* [RECORDS FOR THIS EXERCISE]:
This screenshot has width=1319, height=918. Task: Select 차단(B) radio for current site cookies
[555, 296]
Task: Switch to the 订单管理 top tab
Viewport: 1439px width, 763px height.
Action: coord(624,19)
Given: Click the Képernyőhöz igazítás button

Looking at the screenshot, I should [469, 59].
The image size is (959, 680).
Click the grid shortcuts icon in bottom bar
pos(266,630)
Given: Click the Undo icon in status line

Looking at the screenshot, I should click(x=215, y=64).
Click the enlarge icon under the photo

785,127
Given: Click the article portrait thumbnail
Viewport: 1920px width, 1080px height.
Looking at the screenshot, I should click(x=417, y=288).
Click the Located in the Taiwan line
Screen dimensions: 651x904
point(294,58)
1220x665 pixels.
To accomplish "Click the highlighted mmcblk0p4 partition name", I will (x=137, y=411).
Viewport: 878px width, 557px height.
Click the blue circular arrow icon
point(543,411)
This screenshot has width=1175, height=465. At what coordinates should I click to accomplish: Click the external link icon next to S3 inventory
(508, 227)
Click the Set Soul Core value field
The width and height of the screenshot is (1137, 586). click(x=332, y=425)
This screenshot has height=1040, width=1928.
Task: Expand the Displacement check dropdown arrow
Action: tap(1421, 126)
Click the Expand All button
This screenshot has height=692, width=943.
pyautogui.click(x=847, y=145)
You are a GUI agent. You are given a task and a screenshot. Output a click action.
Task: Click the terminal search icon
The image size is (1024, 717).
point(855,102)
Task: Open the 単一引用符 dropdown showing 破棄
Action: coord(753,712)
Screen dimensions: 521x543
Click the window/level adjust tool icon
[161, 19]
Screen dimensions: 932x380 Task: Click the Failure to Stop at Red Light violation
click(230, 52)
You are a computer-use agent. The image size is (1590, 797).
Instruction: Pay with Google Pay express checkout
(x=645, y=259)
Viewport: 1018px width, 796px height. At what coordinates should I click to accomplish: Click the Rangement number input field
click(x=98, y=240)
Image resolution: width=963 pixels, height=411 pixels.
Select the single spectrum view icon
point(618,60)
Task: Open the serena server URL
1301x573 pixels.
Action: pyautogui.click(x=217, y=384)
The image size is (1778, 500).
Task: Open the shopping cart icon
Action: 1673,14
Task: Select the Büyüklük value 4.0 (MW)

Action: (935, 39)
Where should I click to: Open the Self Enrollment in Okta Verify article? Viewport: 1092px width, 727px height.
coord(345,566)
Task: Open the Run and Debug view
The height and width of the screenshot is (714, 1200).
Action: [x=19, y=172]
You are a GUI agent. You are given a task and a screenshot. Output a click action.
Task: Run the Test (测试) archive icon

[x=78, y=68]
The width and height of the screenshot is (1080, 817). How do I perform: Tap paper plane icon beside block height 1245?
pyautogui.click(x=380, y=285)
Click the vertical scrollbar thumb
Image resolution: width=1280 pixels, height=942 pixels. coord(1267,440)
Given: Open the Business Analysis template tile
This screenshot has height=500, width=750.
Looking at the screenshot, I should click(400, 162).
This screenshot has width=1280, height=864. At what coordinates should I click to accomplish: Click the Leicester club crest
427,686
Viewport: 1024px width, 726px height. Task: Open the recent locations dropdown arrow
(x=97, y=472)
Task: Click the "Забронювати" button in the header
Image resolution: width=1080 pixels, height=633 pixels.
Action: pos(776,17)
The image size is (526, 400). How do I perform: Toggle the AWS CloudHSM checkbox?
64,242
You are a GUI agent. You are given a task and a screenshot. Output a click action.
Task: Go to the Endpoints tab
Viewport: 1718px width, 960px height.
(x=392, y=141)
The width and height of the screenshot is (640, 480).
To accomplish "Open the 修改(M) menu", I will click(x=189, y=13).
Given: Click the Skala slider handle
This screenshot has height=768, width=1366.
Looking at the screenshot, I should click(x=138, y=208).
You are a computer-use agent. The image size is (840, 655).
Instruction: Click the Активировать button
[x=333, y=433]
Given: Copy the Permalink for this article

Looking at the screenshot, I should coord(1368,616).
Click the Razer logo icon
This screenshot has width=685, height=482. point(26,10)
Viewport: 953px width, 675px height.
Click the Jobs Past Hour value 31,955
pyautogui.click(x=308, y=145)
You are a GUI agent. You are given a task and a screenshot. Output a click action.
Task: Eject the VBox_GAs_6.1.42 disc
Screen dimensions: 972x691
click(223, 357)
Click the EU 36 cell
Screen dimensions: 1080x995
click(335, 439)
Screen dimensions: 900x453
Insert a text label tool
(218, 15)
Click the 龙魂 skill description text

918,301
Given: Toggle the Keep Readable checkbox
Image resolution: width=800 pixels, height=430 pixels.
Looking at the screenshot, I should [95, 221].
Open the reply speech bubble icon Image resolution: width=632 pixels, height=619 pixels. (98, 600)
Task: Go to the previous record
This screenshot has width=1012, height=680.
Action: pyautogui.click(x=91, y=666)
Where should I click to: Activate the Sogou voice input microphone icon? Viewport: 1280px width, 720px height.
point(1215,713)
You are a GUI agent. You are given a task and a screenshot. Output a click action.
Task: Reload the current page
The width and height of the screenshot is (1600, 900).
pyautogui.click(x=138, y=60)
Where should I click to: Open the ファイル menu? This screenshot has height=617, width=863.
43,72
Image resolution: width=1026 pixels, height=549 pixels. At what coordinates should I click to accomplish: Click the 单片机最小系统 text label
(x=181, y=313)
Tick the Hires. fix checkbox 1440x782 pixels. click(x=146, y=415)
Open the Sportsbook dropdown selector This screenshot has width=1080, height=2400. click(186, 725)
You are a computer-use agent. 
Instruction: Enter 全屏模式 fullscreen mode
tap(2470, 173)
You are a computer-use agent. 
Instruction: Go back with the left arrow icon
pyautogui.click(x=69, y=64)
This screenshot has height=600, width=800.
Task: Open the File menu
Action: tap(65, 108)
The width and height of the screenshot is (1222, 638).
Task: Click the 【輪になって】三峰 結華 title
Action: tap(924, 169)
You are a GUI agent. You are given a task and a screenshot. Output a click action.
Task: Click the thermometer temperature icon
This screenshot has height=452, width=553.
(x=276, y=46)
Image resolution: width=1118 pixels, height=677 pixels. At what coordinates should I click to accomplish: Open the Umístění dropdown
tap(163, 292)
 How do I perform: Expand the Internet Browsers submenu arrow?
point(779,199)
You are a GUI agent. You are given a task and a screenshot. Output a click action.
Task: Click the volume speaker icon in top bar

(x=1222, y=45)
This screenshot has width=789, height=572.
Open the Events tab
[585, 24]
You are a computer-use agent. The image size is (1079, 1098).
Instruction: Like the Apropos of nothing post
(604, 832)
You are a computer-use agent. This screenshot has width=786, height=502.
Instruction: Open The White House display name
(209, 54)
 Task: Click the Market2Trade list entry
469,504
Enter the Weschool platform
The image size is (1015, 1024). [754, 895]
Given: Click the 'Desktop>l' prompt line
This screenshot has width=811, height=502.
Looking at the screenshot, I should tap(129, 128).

* [WHAT YOU ARE ASKED TO DO]:
Reproduce the data in its entirety. Keep every character unchanged.

* [EXERCISE SOLUTION]:
This screenshot has width=1319, height=918. Task: Select 차단(B) radio for current site cookies
[555, 296]
Task: Switch to the 订单管理 top tab
Viewport: 1439px width, 763px height.
Action: coord(624,19)
Given: Click the Képernyőhöz igazítás button

Looking at the screenshot, I should [469, 59].
The image size is (959, 680).
Click the grid shortcuts icon in bottom bar
pos(266,630)
Given: Click the Undo icon in status line

Looking at the screenshot, I should click(x=215, y=64).
Click the enlarge icon under the photo

785,127
Given: Click the article portrait thumbnail
Viewport: 1920px width, 1080px height.
Looking at the screenshot, I should click(x=417, y=288).
Click the Located in the Taiwan line
Screen dimensions: 651x904
point(294,58)
1220x665 pixels.
To accomplish "Click the highlighted mmcblk0p4 partition name", I will (x=137, y=411).
Viewport: 878px width, 557px height.
Click the blue circular arrow icon
point(543,411)
This screenshot has width=1175, height=465. At what coordinates should I click to accomplish: Click the external link icon next to S3 inventory
(508, 227)
Click the Set Soul Core value field
The width and height of the screenshot is (1137, 586). click(x=332, y=425)
This screenshot has height=1040, width=1928.
Task: Expand the Displacement check dropdown arrow
Action: tap(1421, 126)
Click the Expand All button
This screenshot has height=692, width=943.
pyautogui.click(x=847, y=145)
You are a GUI agent. You are given a task and a screenshot. Output a click action.
Task: Click the terminal search icon
The image size is (1024, 717).
point(855,102)
Task: Open the 単一引用符 dropdown showing 破棄
Action: coord(753,712)
Screen dimensions: 521x543
Click the window/level adjust tool icon
[161, 19]
Screen dimensions: 932x380 Task: Click the Failure to Stop at Red Light violation
click(230, 52)
You are a computer-use agent. The image size is (1590, 797).
Instruction: Pay with Google Pay express checkout
(x=645, y=259)
Viewport: 1018px width, 796px height. At what coordinates should I click to accomplish: Click the Rangement number input field
click(x=98, y=240)
Image resolution: width=963 pixels, height=411 pixels.
Select the single spectrum view icon
point(618,60)
Task: Open the serena server URL
1301x573 pixels.
Action: pyautogui.click(x=217, y=384)
The image size is (1778, 500).
Task: Open the shopping cart icon
Action: 1673,14
Task: Select the Büyüklük value 4.0 (MW)

Action: (935, 39)
Where should I click to: Open the Self Enrollment in Okta Verify article? Viewport: 1092px width, 727px height.
coord(345,566)
Task: Open the Run and Debug view
The height and width of the screenshot is (714, 1200).
Action: [x=19, y=172]
You are a GUI agent. You are given a task and a screenshot. Output a click action.
Task: Run the Test (测试) archive icon

[x=78, y=68]
The width and height of the screenshot is (1080, 817). How do I perform: Tap paper plane icon beside block height 1245?
pyautogui.click(x=380, y=285)
Click the vertical scrollbar thumb
Image resolution: width=1280 pixels, height=942 pixels. coord(1267,440)
Given: Open the Business Analysis template tile
This screenshot has height=500, width=750.
Looking at the screenshot, I should click(400, 162).
This screenshot has width=1280, height=864. At what coordinates should I click to accomplish: Click the Leicester club crest
427,686
Viewport: 1024px width, 726px height. Task: Open the recent locations dropdown arrow
(x=97, y=472)
Task: Click the "Забронювати" button in the header
Image resolution: width=1080 pixels, height=633 pixels.
Action: pos(776,17)
The image size is (526, 400). How do I perform: Toggle the AWS CloudHSM checkbox?
64,242
You are a GUI agent. You are given a task and a screenshot. Output a click action.
Task: Go to the Endpoints tab
Viewport: 1718px width, 960px height.
(x=392, y=141)
The width and height of the screenshot is (640, 480).
To accomplish "Open the 修改(M) menu", I will click(x=189, y=13).
Given: Click the Skala slider handle
This screenshot has height=768, width=1366.
Looking at the screenshot, I should click(x=138, y=208).
You are a computer-use agent. The image size is (840, 655).
Instruction: Click the Активировать button
[x=333, y=433]
Given: Copy the Permalink for this article

Looking at the screenshot, I should coord(1368,616).
Click the Razer logo icon
This screenshot has width=685, height=482. point(26,10)
Viewport: 953px width, 675px height.
Click the Jobs Past Hour value 31,955
pyautogui.click(x=308, y=145)
You are a GUI agent. You are given a task and a screenshot. Output a click action.
Task: Eject the VBox_GAs_6.1.42 disc
Screen dimensions: 972x691
click(223, 357)
Click the EU 36 cell
Screen dimensions: 1080x995
click(335, 439)
Screen dimensions: 900x453
Insert a text label tool
(218, 15)
Click the 龙魂 skill description text

918,301
Given: Toggle the Keep Readable checkbox
Image resolution: width=800 pixels, height=430 pixels.
Looking at the screenshot, I should [95, 221].
Open the reply speech bubble icon Image resolution: width=632 pixels, height=619 pixels. (98, 600)
Task: Go to the previous record
This screenshot has width=1012, height=680.
Action: pyautogui.click(x=91, y=666)
Where should I click to: Activate the Sogou voice input microphone icon? Viewport: 1280px width, 720px height.
point(1215,713)
You are a GUI agent. You are given a task and a screenshot. Output a click action.
Task: Reload the current page
The width and height of the screenshot is (1600, 900).
pyautogui.click(x=138, y=60)
Where should I click to: Open the ファイル menu? This screenshot has height=617, width=863.
43,72
Image resolution: width=1026 pixels, height=549 pixels. At what coordinates should I click to accomplish: Click the 单片机最小系统 text label
(x=181, y=313)
Tick the Hires. fix checkbox 1440x782 pixels. click(x=146, y=415)
Open the Sportsbook dropdown selector This screenshot has width=1080, height=2400. click(186, 725)
You are a computer-use agent. 
Instruction: Enter 全屏模式 fullscreen mode
tap(2470, 173)
You are a computer-use agent. 
Instruction: Go back with the left arrow icon
pyautogui.click(x=69, y=64)
This screenshot has height=600, width=800.
Task: Open the File menu
Action: tap(65, 108)
The width and height of the screenshot is (1222, 638).
Task: Click the 【輪になって】三峰 結華 title
Action: tap(924, 169)
You are a GUI agent. You are given a task and a screenshot. Output a click action.
Task: Click the thermometer temperature icon
This screenshot has height=452, width=553.
(x=276, y=46)
Image resolution: width=1118 pixels, height=677 pixels. At what coordinates should I click to accomplish: Open the Umístění dropdown
tap(163, 292)
 How do I perform: Expand the Internet Browsers submenu arrow?
point(779,199)
You are a GUI agent. You are given a task and a screenshot. Output a click action.
Task: Click the volume speaker icon in top bar

(x=1222, y=45)
This screenshot has width=789, height=572.
Open the Events tab
[585, 24]
You are a computer-use agent. The image size is (1079, 1098).
Instruction: Like the Apropos of nothing post
(604, 832)
You are a computer-use agent. This screenshot has width=786, height=502.
Instruction: Open The White House display name
(209, 54)
 Task: Click the Market2Trade list entry
469,504
Enter the Weschool platform
The image size is (1015, 1024). [754, 895]
Given: Click the 'Desktop>l' prompt line
This screenshot has width=811, height=502.
Looking at the screenshot, I should tap(129, 128).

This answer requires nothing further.